Well, as one of the "highly uninformed," I thought I'd share just how I learned to believe that "myth" about the Yucca Mountain nuclear waste repository. I read the federal law.

Title 42 of the U.S. Code provides Nevada with several options to negotiate for funding, but the state has continually refused to negotiate. It states:

"Once selection of a site for a monitored retrievable storage facility is made ... the state in which the site is located shall be eligible to enter into a benefits agreement with the Secretary."

The law goes on to say that in addition to benefits, the host state will receive annual payments of $10 million prior to receiving the spent fuel, and $20 million each year until closure.

That is before we even negotiate. Chances are Congress would be so glad to end this fight they'd likely change the law to increase the amount.

But the opponents keep telling us that there is no pot of money.

Well, the Nuclear Waste Trust Fund is now over $20 billion, and growing. It receives $750 million each year from the users of nuclear power, and another $1 billion a year in interest.

In addition, Congress can allocate more money. Last summer, Sen. Inhofe, R-Okla., offered an amendment to the give Nevada $500 million a year if they would cooperate with the DOE.

And for all of you who believe "Yucca is dead," well, it's not. On life support, yes, but not dead. The law mandating that the DOE build a repository is still on the books. Without a change in the law, Congress and the president are obligated to continue with the project or come up with another solution. But they haven't.

So it's time to get serious folks. It's time to kill Yucca. Sticking nuclear waste in the ground forever is stupid. It's a 40-year-old idea that needs to adapt with technology. Congress and the DOE need to change the whole darn project, and our elected leaders should lead the way.

They should be pushing the nuclear industry and the Energy Department to change the plan for Yucca to make it an interim repository where waste will be held until it can be reprocessed to reduce its toxicity and mass. The reprocessing facility will use the residual fuel as a power source to generate clean (free) energy for Las Vegas. And there should be a research and development complex for renewable and advanced energy technologies that will lead the world in the study of how to build more efficient nuclear power plants and better dispose of the waste.

This is where the nuclear industry is going.

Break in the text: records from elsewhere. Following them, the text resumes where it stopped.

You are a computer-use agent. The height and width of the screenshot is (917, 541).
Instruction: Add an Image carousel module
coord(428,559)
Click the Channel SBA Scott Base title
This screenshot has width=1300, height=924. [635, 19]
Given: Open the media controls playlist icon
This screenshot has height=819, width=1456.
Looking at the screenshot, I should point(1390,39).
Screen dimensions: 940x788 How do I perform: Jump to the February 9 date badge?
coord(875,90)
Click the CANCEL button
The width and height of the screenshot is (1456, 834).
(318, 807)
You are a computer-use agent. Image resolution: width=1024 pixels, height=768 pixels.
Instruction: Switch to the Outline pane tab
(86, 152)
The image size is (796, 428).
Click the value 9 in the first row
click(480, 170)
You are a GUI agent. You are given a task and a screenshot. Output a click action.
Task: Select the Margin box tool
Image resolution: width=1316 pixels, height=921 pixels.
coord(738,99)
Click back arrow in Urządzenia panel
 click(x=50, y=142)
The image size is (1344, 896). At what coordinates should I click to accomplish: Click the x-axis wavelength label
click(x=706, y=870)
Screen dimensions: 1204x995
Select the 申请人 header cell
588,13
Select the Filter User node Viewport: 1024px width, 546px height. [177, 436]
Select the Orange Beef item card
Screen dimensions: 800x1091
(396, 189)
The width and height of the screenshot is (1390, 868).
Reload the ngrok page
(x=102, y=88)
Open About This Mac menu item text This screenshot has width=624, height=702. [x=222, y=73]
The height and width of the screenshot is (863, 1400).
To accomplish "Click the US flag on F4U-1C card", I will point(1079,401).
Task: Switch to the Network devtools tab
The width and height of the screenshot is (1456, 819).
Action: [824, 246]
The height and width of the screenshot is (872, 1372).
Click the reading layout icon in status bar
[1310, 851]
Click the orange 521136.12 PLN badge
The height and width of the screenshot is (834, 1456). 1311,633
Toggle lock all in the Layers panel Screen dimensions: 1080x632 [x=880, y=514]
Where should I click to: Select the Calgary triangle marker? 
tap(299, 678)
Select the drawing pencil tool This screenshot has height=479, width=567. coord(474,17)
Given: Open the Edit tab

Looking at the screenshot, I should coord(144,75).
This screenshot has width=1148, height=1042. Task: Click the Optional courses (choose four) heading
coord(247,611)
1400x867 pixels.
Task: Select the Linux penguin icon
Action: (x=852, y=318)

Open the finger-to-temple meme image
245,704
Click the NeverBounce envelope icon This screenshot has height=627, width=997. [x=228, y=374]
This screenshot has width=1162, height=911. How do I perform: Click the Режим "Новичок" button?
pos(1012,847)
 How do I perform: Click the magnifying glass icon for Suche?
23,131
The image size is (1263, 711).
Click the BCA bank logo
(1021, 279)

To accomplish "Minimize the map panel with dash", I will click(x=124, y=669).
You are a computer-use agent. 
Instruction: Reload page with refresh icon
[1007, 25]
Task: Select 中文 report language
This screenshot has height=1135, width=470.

But because Nevada has fought them every step of the way, they aren't looking at us to host such a facility.

Assemblyman Ty Cobb, R-Reno, just introduced a bill urging the state to take such actions. Let's see if our Legislature has the courage to even hear the bill.

Yucca is the ideal location for such a complex, as the interim storage facility is already built, and we already have some of the best nuclear physicists in the world at the Test Site.

We have a license plate proudly promoting our role in advancing nuclear science via nuclear testing. It's time to continue that tradition with nuclear power.

- Randi Thompson owns As You Wish, a government and media relations firm.